INSTRUCTIONS FOR THE TASK:
Extract the lines of the material below, beginning with the first and ending with the line that holds "Click the Strength slider bar". Skip every picture.

-- RECORDS TO USE follows --

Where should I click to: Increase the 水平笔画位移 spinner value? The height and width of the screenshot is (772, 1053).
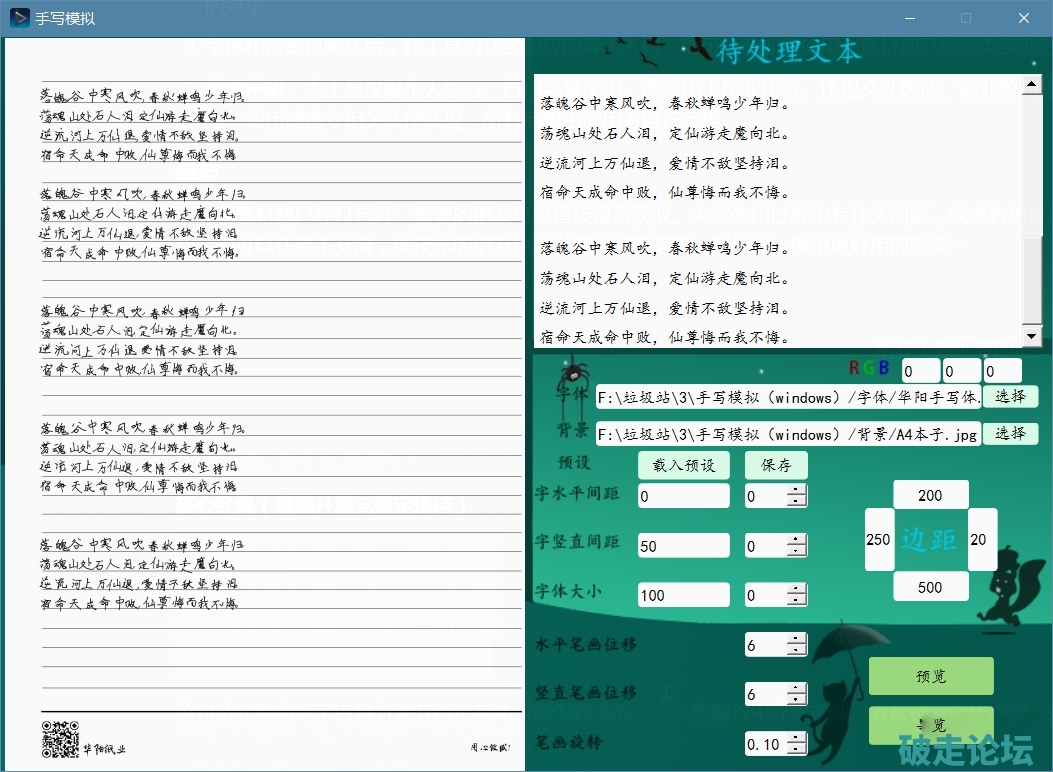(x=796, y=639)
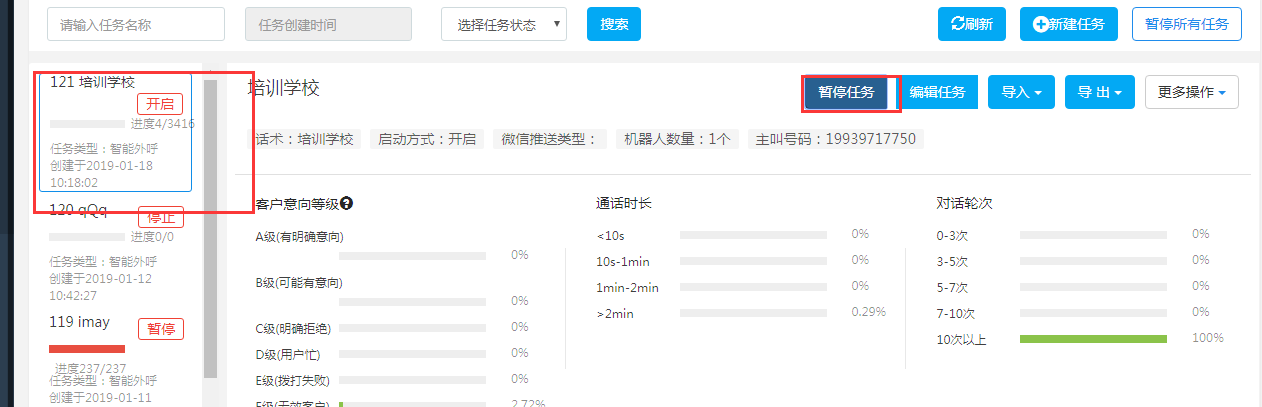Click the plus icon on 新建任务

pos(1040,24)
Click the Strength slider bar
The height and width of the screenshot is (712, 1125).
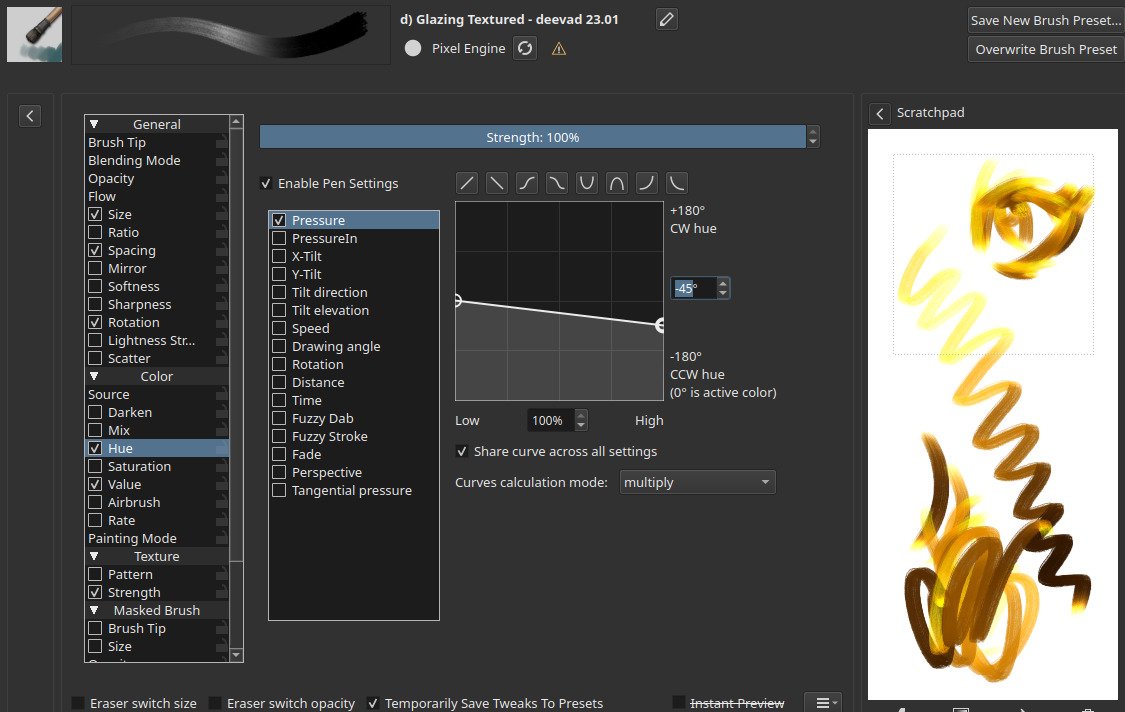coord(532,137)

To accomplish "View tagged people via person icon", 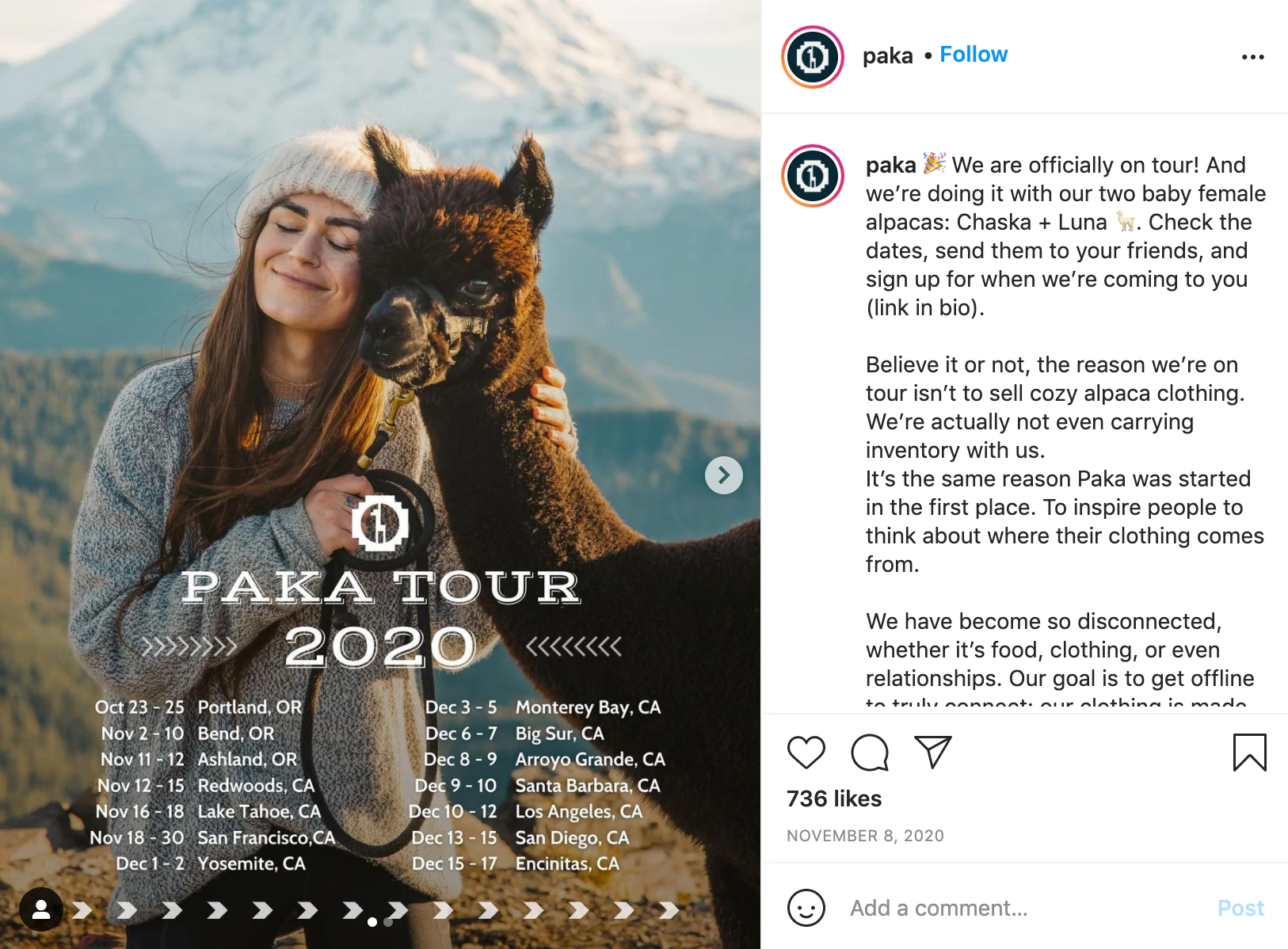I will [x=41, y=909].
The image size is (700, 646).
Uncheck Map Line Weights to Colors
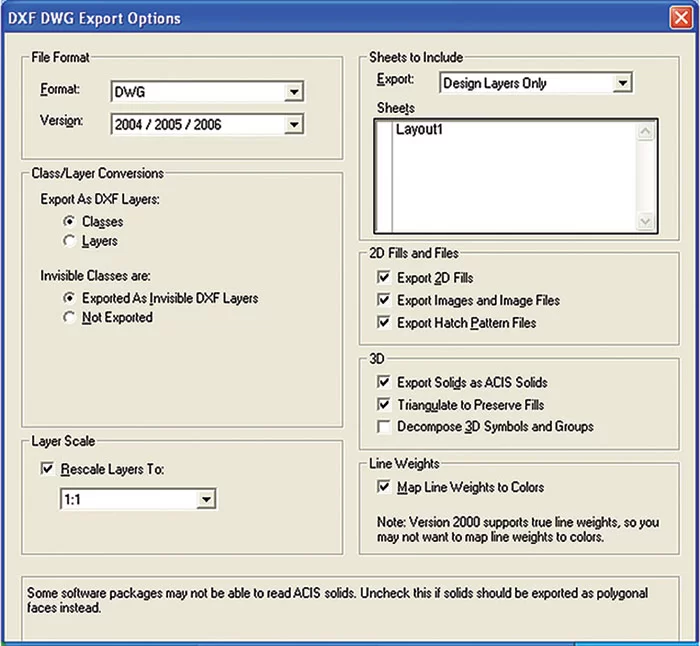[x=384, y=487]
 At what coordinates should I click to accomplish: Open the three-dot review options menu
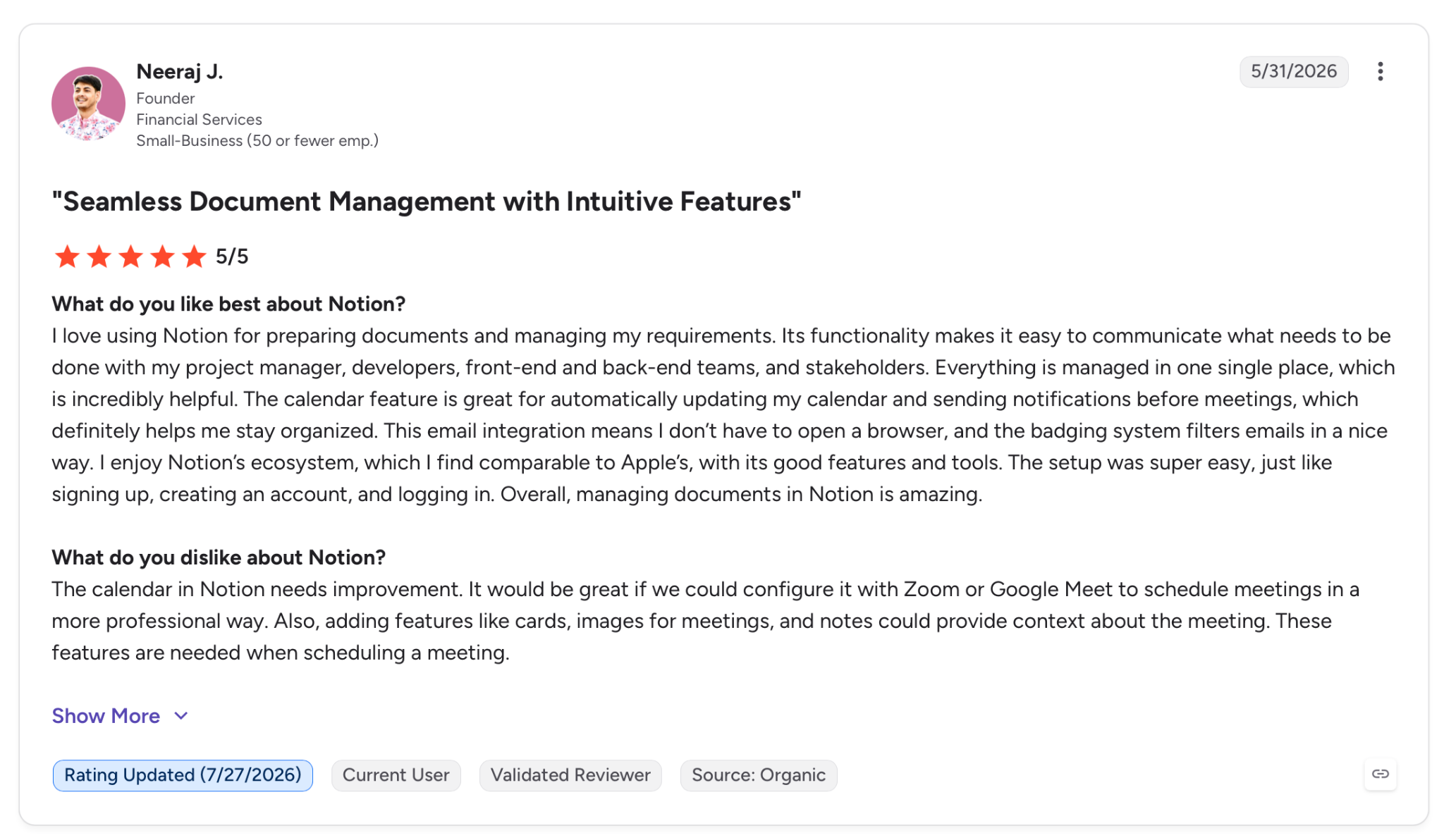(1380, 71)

-- RECORDS TO USE concluded --

REPLY TO THE TASK:
Where should I click to: Increase the 水平笔画位移 spinner value? The height and width of the screenshot is (772, 1053).
(x=796, y=639)
Click the plus icon on 新建任务

pos(1040,24)
Click the Strength slider bar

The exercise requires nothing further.